- RECORDED INFORMATION:
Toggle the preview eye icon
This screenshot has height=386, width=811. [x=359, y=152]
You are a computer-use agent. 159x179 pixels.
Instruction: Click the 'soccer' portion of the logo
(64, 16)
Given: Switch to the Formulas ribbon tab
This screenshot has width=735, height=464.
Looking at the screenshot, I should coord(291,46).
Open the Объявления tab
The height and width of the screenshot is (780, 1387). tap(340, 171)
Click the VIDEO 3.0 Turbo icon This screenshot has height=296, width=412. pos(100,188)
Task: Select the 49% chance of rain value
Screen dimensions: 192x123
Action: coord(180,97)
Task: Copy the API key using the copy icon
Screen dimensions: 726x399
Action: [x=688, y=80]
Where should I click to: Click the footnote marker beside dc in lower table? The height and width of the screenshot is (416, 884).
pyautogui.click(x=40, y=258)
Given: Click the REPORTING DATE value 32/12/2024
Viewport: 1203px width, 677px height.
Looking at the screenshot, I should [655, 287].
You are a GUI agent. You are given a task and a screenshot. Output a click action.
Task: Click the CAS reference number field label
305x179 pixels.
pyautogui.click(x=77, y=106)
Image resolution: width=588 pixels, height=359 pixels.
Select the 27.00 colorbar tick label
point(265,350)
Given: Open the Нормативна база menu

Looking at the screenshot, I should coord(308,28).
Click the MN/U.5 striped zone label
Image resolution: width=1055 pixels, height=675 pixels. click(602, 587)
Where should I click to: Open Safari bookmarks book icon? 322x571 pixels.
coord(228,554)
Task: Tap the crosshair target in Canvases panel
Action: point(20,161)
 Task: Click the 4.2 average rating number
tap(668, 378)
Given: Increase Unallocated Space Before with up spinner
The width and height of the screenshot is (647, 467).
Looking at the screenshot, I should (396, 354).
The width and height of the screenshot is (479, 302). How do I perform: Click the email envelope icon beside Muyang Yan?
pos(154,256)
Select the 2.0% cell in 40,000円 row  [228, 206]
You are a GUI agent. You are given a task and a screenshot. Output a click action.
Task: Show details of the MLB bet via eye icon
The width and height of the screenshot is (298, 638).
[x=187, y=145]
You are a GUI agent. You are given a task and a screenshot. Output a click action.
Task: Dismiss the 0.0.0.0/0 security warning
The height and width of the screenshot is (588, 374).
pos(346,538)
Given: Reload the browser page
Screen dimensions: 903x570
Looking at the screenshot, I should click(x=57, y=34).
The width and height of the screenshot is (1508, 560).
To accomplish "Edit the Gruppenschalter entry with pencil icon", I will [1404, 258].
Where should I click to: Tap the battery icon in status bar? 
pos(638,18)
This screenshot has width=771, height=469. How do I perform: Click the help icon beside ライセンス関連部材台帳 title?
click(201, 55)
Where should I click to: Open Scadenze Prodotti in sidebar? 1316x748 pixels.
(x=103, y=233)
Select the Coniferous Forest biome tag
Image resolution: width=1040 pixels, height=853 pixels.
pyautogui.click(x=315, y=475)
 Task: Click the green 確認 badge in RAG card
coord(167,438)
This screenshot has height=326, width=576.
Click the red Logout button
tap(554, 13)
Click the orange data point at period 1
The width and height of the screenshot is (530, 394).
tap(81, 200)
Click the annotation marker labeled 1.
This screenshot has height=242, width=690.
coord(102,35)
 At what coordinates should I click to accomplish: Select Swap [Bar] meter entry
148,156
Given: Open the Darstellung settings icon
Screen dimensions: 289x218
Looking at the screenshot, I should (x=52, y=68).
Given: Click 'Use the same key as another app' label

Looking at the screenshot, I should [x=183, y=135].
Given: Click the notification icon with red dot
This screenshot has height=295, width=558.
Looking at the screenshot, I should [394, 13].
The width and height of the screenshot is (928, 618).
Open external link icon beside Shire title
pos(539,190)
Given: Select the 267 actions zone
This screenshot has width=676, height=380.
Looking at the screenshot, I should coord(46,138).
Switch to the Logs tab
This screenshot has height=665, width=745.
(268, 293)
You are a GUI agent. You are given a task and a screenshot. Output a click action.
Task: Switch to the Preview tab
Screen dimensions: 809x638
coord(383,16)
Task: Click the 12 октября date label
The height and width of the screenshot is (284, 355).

- ACTION ITEM: Search the listing for "Switch" and show every line where it occurs.

- ANSWER BOX:
Given: Switch to the Formulas ribbon tab
Switch to the Logs tab
Task: Switch to the Preview tab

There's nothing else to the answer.